* BRIEF
Recast the records as a numbered list, from the line with "Focus the flat password field with dots" up to and including the line with "Open the Startup Disk pane", leaving out blank lines and pictures.

* DATA SUPPLIED
»»

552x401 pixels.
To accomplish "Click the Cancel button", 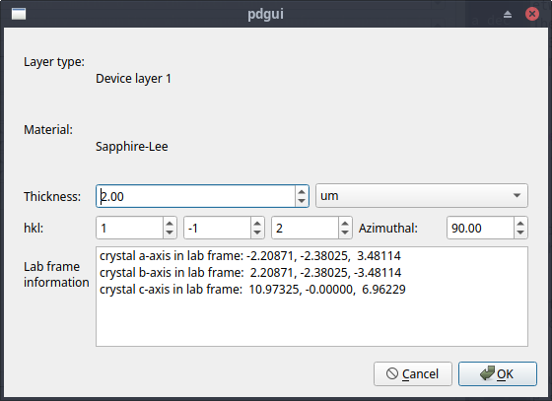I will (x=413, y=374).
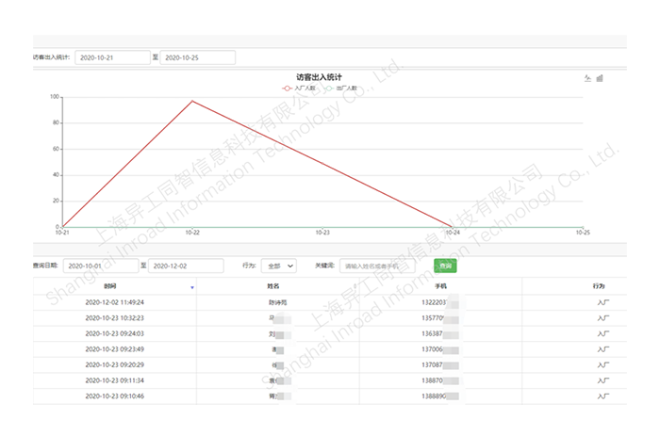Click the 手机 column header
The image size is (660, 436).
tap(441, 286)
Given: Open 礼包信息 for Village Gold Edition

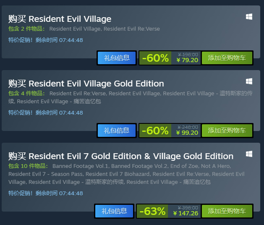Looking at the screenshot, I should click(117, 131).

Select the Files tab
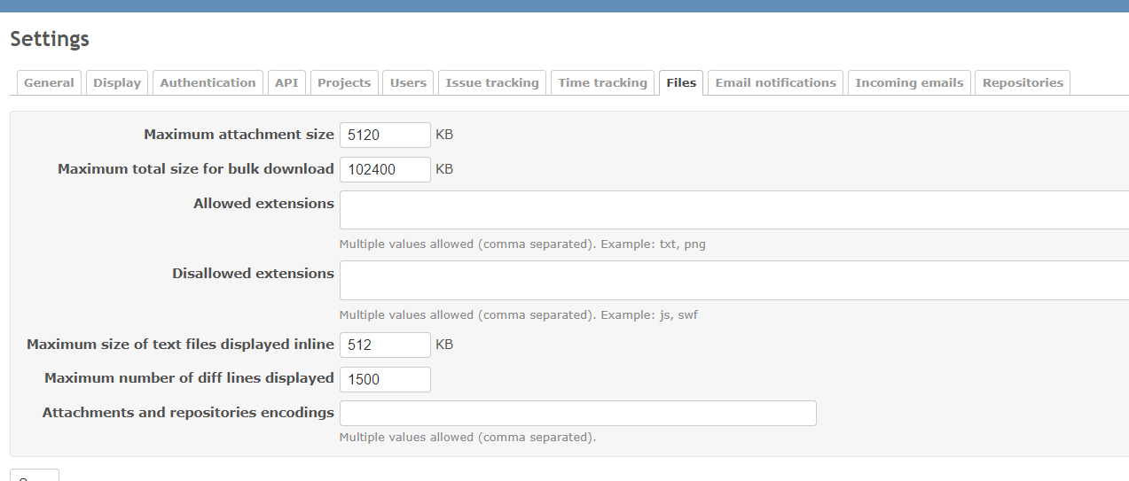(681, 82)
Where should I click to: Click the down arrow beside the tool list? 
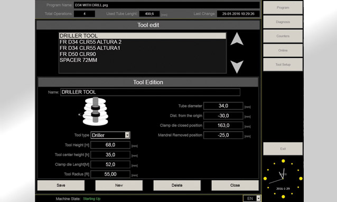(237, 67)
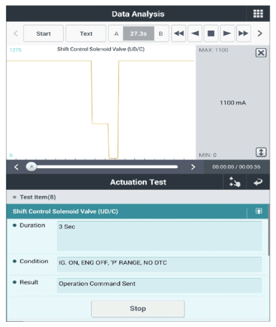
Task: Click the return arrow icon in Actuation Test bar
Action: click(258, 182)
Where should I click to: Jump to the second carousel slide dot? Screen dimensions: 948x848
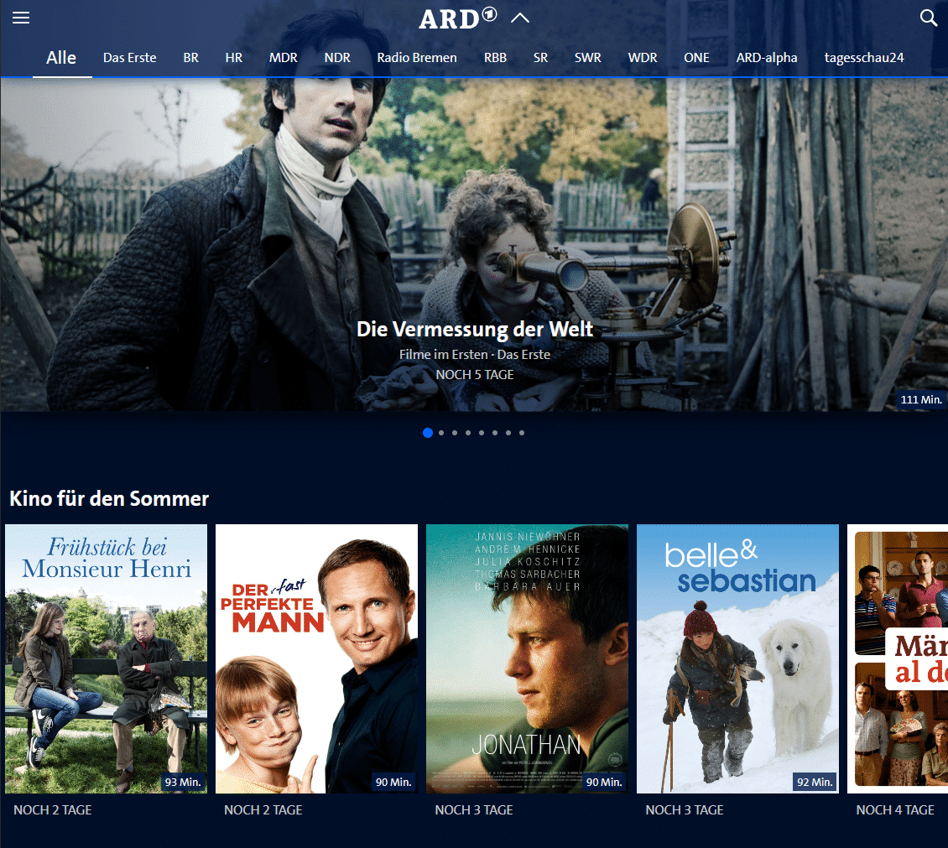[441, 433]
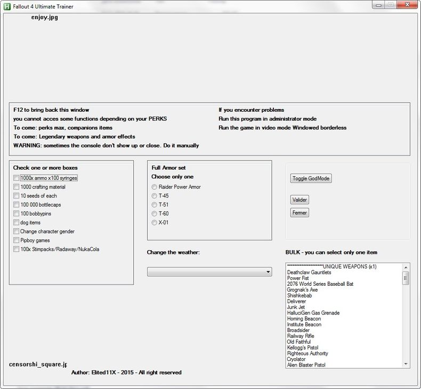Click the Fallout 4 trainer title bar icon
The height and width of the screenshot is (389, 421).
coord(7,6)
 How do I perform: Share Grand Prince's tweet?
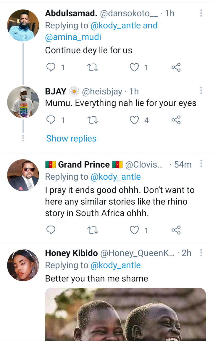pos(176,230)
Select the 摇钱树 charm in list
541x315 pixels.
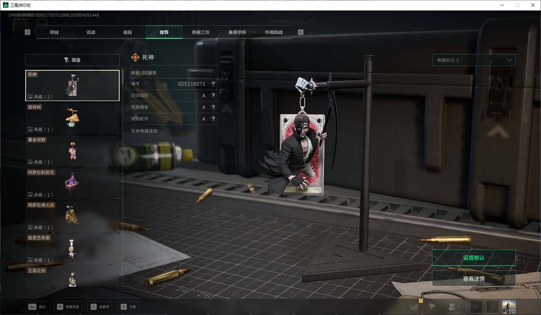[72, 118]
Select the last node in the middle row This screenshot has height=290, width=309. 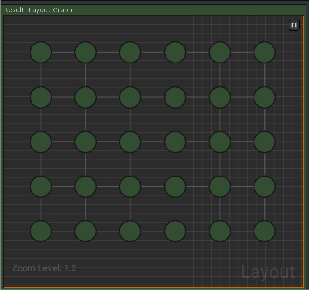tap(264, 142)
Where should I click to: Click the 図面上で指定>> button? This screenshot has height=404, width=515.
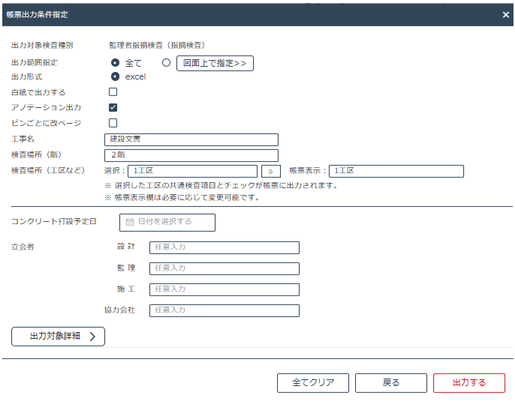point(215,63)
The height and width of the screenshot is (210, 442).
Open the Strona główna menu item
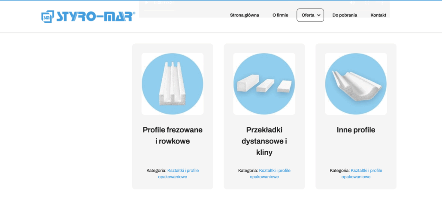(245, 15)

««
»»

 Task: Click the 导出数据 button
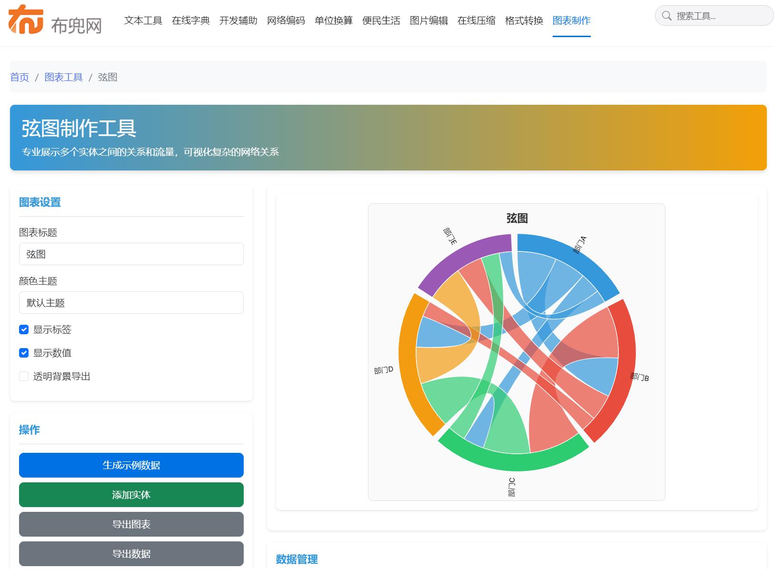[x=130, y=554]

««
»»

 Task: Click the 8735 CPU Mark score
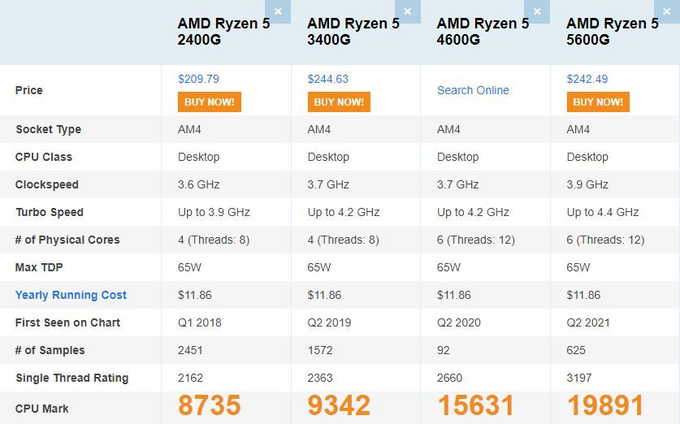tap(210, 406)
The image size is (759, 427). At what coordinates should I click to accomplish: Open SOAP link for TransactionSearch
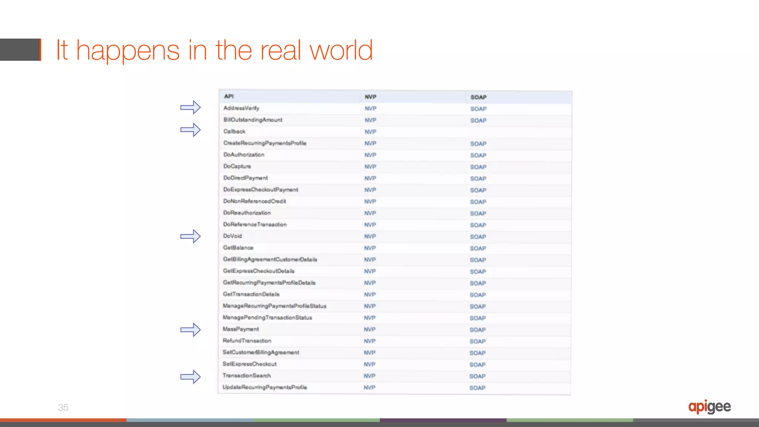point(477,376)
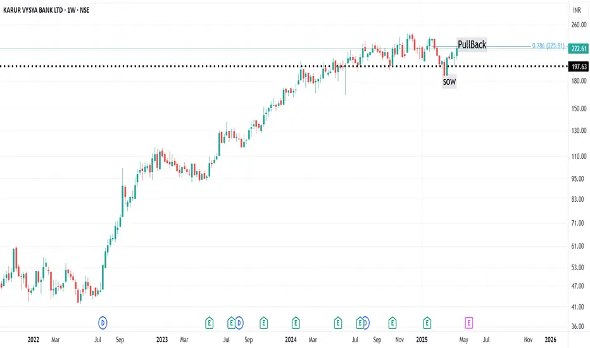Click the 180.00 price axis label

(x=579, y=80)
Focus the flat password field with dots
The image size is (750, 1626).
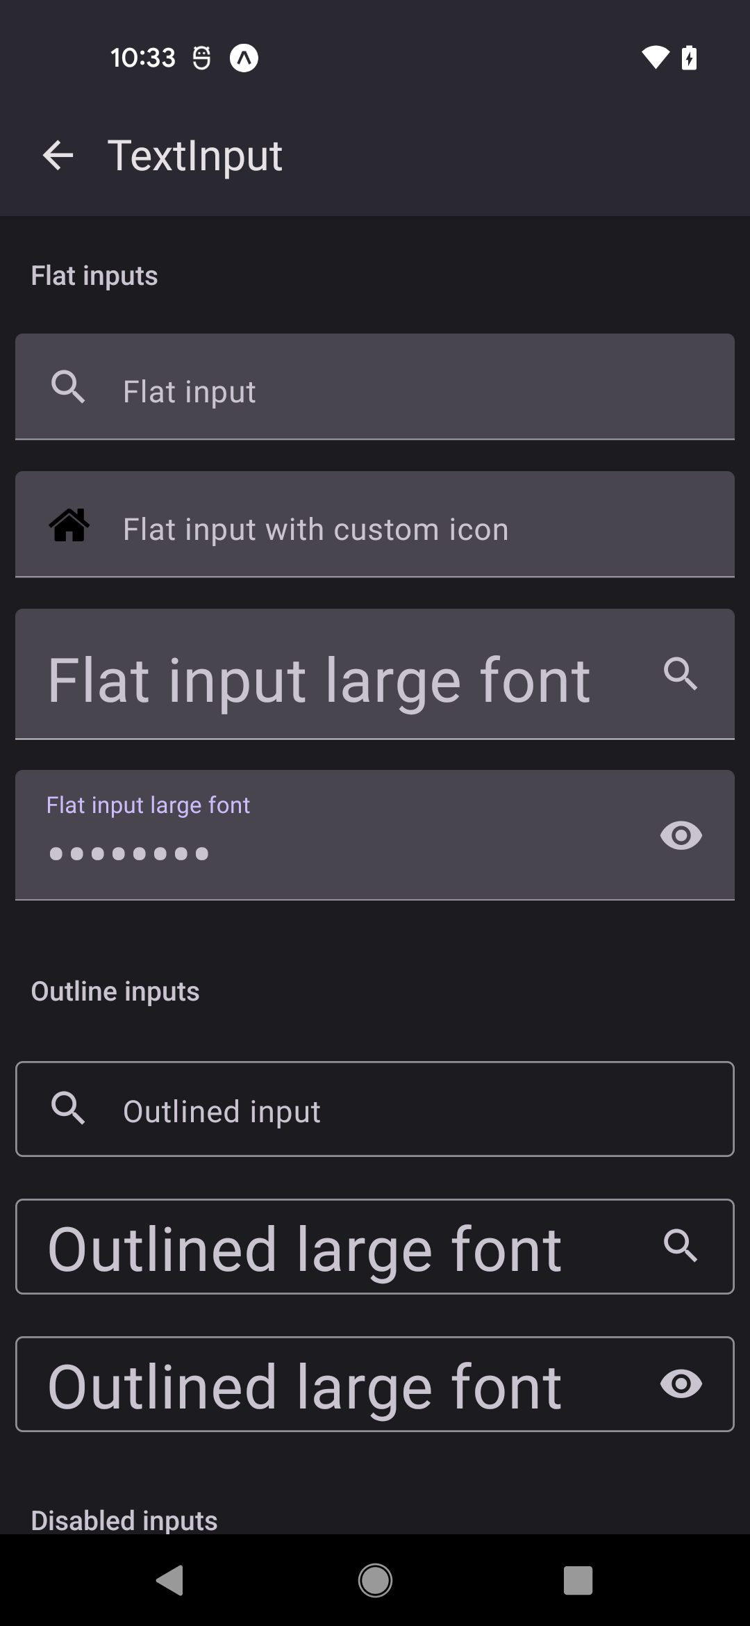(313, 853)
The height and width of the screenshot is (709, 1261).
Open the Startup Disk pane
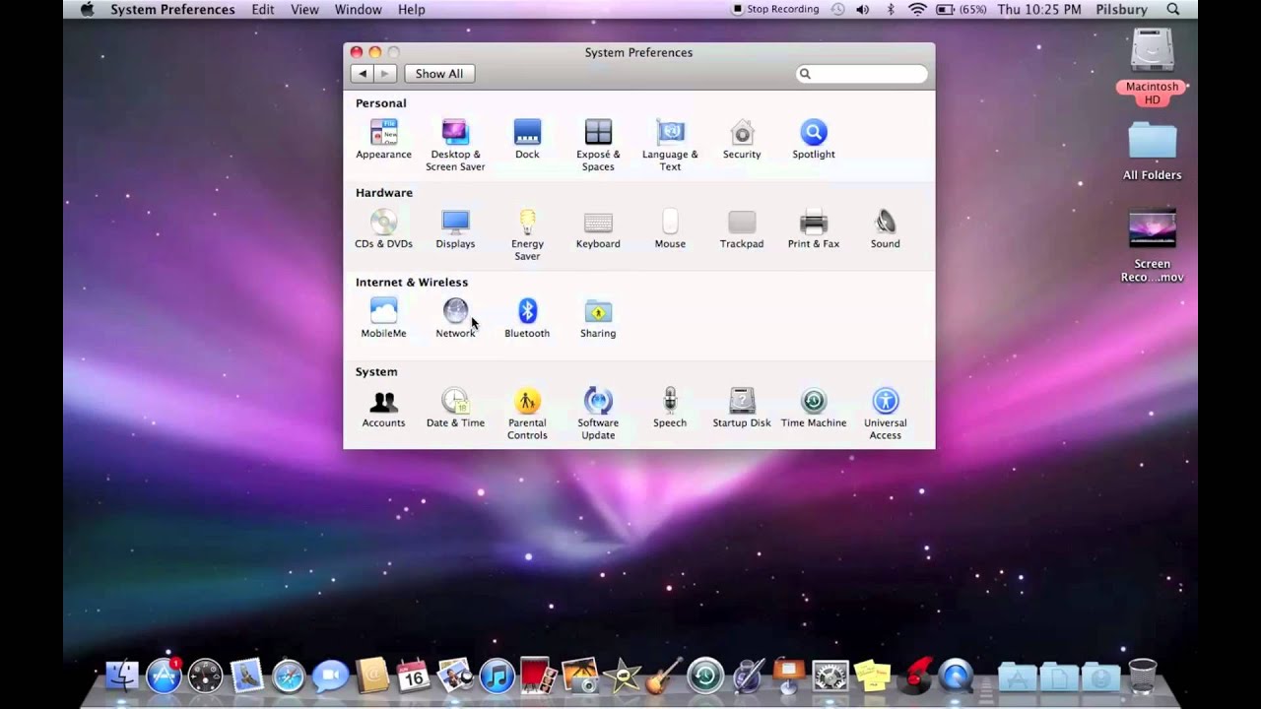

««

* SOLVED EXERCISE
1. Focus the flat password field with dots
2. The image size is (750, 1626).
3. (313, 853)
4. The height and width of the screenshot is (709, 1261).
5. Open the Startup Disk pane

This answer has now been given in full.